Another sign of recovery was that median house prices rose in Sydney for the December 2005 quarter, the first such rise for Sydney since the December Quarter 2004, Mr Christopher said. The median house price rose by 0.1 per cent to $518,000 from a revised $517,500 in the September Quarter, according to APM's adjusted house price series.

While house prices rose in capital cities during the December quarter, the unit market fell in east coast cities.

Mr Christopher says investors were not so keen as owner occupiers to invest in property. Many had lost money buying off-the-plan units or in areas with a large supply.

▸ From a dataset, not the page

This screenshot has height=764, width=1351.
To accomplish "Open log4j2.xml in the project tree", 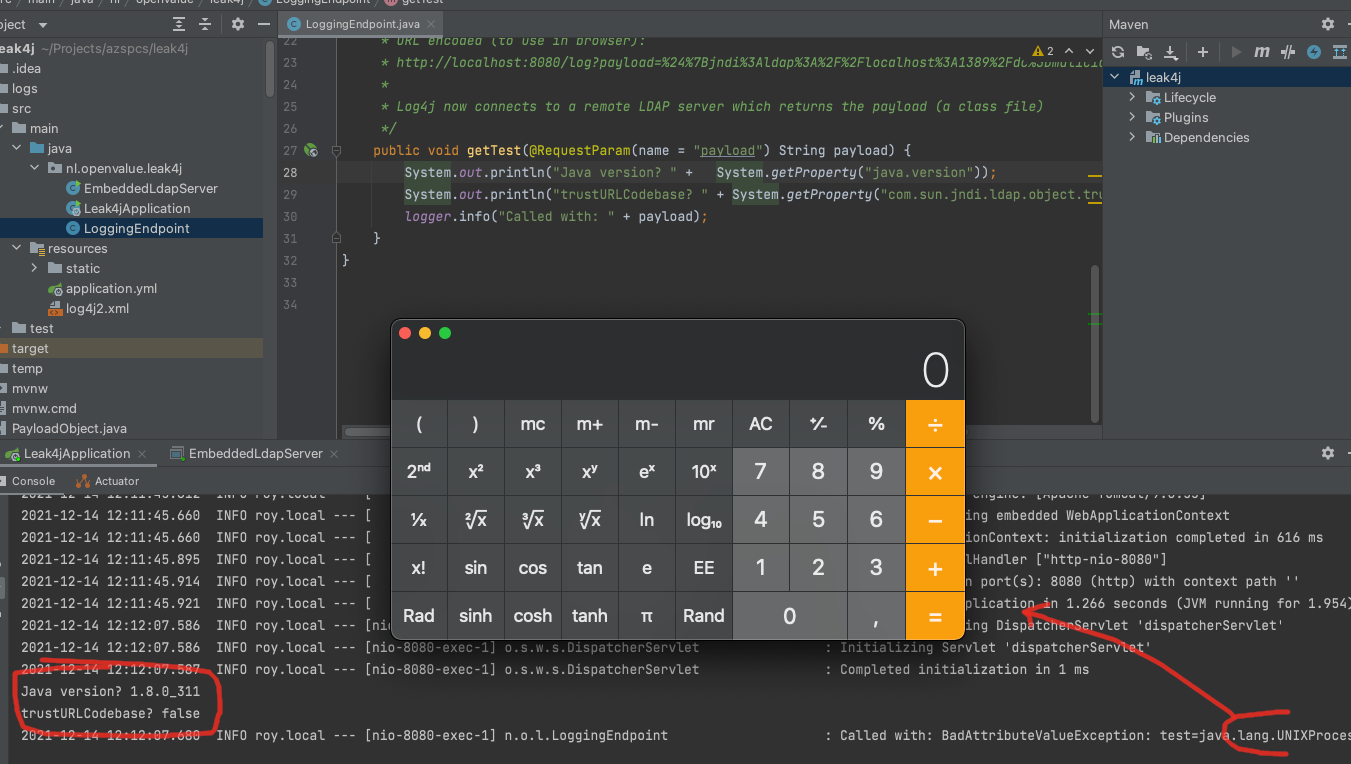I will point(97,308).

"Investors are still clearing out of the market. At this stage, many have been burnt by the property downturn. These people will stay away for a long time.

"Investors are still finding better returns in the stock market whereas rental returns, while they have improved, are still very low," he said.

DISCLAIMER: All information provided is of a general nature only and does not take into account your personal financial circumstances or objectives. Before making a decision on the basis of this material, you need to consider, with or without the assistance of a financial adviser, whether the material is appropriate in light of your individual needs and circumstances. This information does not constitute a recommendation to invest in or take out any of the products or services provided by SMATS Services (Australia) Pty Ltd or Australasian Taxation Services Pty Ltd.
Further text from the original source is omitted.